 Déroulement et dénouement de la crise

La crise constitutionnelle éclata, précisément, le 28 octobre 1960. Ce jour, l'Assemblée Nationale eut connaissance d'un tract, très largement diffusé à Libreville, signé par le Prince Birinda. Soutenant ouvertement les idées de Léon Mba, le Prince Birinda affirmait, pour attirer l’attention de l’opposition, que: «  Le Gabon n'est qu'un agrégat dont Léon Mba est le pivot...moins lui, chaque tribu se désagrègera... ». Ce qui impliquait que Léon Mba est la source de l'unité nationale.

Birinda rejeta clairement le régime parlementaire: «  Le pouvoir est la seule chose qui ne se donne pas, mais qui se prend. On peut se passer d'une Assemblée, mais jamais d'un gouvernement c'est à dire d'un chef. » Se présentant comme un sage qui interprète la tradition il affirma: «  Nos pères avaient-ils besoin d'une Assemblée pour régner?... 729  »

Les autorités religieuses du Gabon n'étaient pas impliquées dans le débat autour de la nouvelle constitution 730 . Ce tract attira l'attention des autorités religieuses et des chrétiens à cause de la signature et de la présentation de son auteur. En s'affichant comme un « Oganga », c’est à dire un féticheur : «  je suis un Oganga qui agit à l'état d'éveil comme à l'état de sommeil... ». Les autorités religieuses et les chrétiens prirent la déclaration au sérieux d’autant qu’ils se méfiaient de certains amis politiques de Léon Mba 731 qui, publiquement, était soutenu par un membre de la « communauté mystique ».

Ce tract provoqua aussi les réactions et la « peur » chez les défenseurs du régime parlementaire qui se sentaient menacés et intimidés 732 . Avec ces propos du Prince Birinda, les hommes politiques de l’opposition pensaient à des attaques mystiques d'autant plus que Léon Mba, que soutenait le Prince Birinda et auprès de qui il occupait une fonction de conseiller, avait rang de chef dans le Bwiti.

D’ailleurs le Prince Birinda avait conclu son tract par une précision non négligeable: « ... je n'ai pas besoin de parler publiquement, il me suffit de souffler, je serai compris qu'on le veuille ou non... 733  ». Ces propos du Prince trahissaient la détermination des partisans du régime présidentiel renforcé. Léon Mba et les siens entendaient user de tous les moyens pour faire passer leur proposition.

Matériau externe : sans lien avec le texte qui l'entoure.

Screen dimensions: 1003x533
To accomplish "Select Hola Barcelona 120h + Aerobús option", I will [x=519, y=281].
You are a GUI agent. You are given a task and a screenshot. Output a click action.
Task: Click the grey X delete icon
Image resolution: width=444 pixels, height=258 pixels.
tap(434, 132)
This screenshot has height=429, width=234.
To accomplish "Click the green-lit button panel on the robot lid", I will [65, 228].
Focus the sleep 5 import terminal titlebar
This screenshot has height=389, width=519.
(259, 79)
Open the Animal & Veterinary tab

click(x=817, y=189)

Dès lors un vent souffla, sur la vie politique au Gabon, celui de la divergence. Après de nombreux débats et tractations, l'Assemblée nationale adopta, à l'unanimité et par acclamation, la nouvelle constitution de la République gabonaise le 4 novembre. Elle fut promulguée le 14 novembre et publié au Journal officiel le 25 novembre 1960. Les autorités religieuses n'attendaient pas grand chose de cette nouvelle loi fondamentale, sinon qu'elle garantisse la liberté religieuse. De ce point de vue la nouvelle constitution n'avait rien changé par rapport à celle de 1959. Les autorités religieuses ne pouvaient que s'en réjouir car leurs activités n'étaient pas menacées.

La crise autour de cette nouvelle constitution vint de Léon Mba, Premier ministre et chef de l'Etat, qui nourrissait déjà l'ambition du fauteuil présidentiel. « Léon Mba aimait le pouvoir » affirme souvent les informateurs oraux que nous avons rencontrés 734 . Il n’apprécia pas les termes de cette nouvelle constitution qui ne lui garantissait pas la Présidence de la République. En cas d’élection il n’était pas à l’abri d’une motion votée par l’Assemblée.

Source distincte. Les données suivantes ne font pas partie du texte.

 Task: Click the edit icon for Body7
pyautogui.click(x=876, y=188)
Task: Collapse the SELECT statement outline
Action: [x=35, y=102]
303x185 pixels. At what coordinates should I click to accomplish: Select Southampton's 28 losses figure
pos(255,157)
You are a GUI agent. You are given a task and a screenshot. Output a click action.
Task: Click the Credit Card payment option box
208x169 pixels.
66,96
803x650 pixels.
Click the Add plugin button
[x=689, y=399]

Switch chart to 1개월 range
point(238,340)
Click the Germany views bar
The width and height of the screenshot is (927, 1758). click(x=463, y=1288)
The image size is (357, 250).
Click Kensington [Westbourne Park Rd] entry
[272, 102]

Deux hypothèses sont avancées par Moïse Nsolé Biteghe à propos de la méfiance de Léon Mba, d’une part l'incertitude du scrutin pour l'élection de chef de l'Etat et d’autre part les pressions des autorités françaises qui voulaient, à travers Léon Mba, garder la main mise sur le Gabon. Ce dernier, en effet, depuis les années 1950 se présentait en défenseurs des intérêts français, préconisant des relations privilégiées avec la France. Les autres hommes politiques, surtout Jean Hilaire Aubame, sans pour autant rompre les relations avec elle, entendaient mettre la France au même rang que les autres partenaires économiques. 735

Profitant donc du fait que tous les pouvoirs lui étaient confiés, Léon Mba confisqua la nouvelle constitution qui, en son article 78 sur les dispositions constitutionnelles, prévoyait le remplacement du chef de l'Etat en cas d'empêchement momentanée par le président de l'Assemblée Nationale 736 .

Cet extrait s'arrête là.